2. The quantity of oxygen required at a temperature of 120 C. rises to 1400 pouces.
3. During the digestion of food the quantity of oxygen amounts to from 1800 to 1900 pouces.
4. During exercise 4000 pouces and over may be the quantity of oxygen absorbed.
These remarkable results are in strict accord with the knowledge of our own day. We know more details, but the fundamental fact that the quantity of oxygen absorbed and of carbon dioxid excreted depends primarily on (1) food, (2) work, and (3) temperature was established by Lavoisier within a few years after his discovery that oxygen supported combustion. Writing in 1849 Regnault and Reiset say, "Les recherches modernes ont confirme ces vues profondes de lillustre savant".

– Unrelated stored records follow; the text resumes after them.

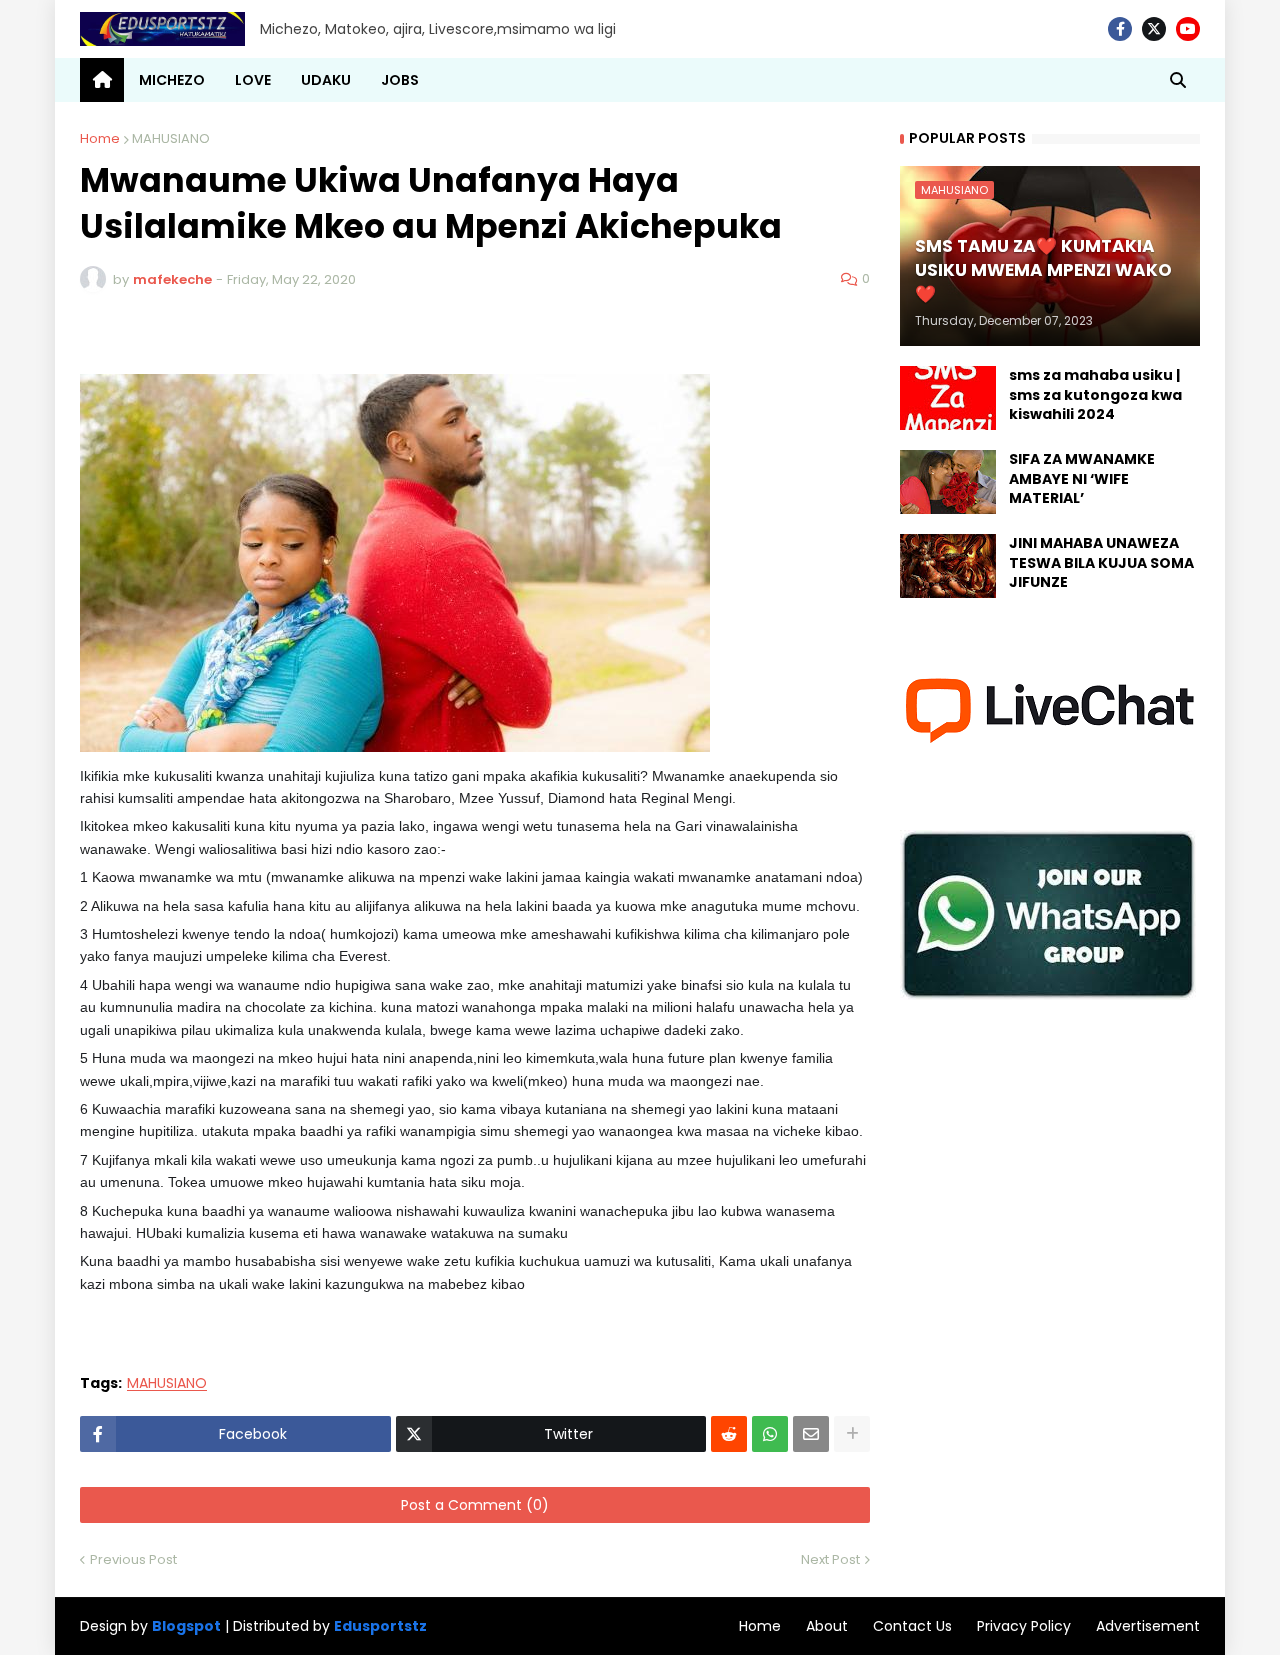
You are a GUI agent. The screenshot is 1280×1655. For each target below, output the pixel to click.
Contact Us (912, 1626)
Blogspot (186, 1626)
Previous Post (133, 1559)
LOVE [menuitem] (253, 80)
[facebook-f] (1120, 29)
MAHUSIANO (171, 138)
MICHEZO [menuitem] (172, 80)
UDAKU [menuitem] (326, 80)
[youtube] (1188, 29)
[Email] (811, 1434)
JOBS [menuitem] (400, 80)
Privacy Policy (1024, 1626)
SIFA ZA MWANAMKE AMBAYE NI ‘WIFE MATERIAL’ (1082, 479)
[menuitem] (102, 80)
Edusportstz (380, 1626)
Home (100, 138)
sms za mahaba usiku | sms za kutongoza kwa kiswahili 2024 (1095, 395)
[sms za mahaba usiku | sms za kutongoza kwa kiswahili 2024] (948, 398)
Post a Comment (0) (475, 1505)
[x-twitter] (1154, 29)
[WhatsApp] (770, 1434)
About (827, 1626)
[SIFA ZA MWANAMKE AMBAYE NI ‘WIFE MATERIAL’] (948, 482)
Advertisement (1148, 1626)
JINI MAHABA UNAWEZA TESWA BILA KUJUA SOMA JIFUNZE (1101, 563)
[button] (1178, 80)
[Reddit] (729, 1434)
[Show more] (852, 1434)
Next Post (830, 1559)
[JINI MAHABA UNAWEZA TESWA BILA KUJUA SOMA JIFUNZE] (948, 566)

It was, however, quickly noted that if carbon and hydrogen burned in the lungs, the greatest heat would be developed there, a result not in accordance with observation. It was then suggested that the blood dissolved oxygen, and that the production of carbon dioxid and water took place through oxidation within the blood. In 1837 Magnus discovered that the blood did hold large quantities of oxygen and carbon dioxid, which gave apparent support to this theory. Ludwig in his later years believed that the oxidation took place in the blood.3 Through the critical studies of Liebig, which were published in 1842, it was seen that it was not carbon and hydrogen which burned in the body, but protein, carbohydrates, and fat. Liebig's original theory was that while oxygen caused the combustion of fat and carbohydrates, the breaking down of protein was caused by muscle work. It will be shown later that oxygen is not the cause of the decomposition of materials in the body, but that this decomposition proceeds from unknown causes, and the products involved unite with oxygen. The sum of these chemical changes of materials under the influence of living cells is known as metabolism. This process may involve two factors, catabolism, or the reduction of higher chemical compounds into lower, and anabolism, or the construction of higher substances from lower ones.
1 Report of the British Association for the Advancement of Science, Edinburgh, 1871, p. 189.
21 cubic pouce = 0.0198 liter. 3Oral statement to the writer.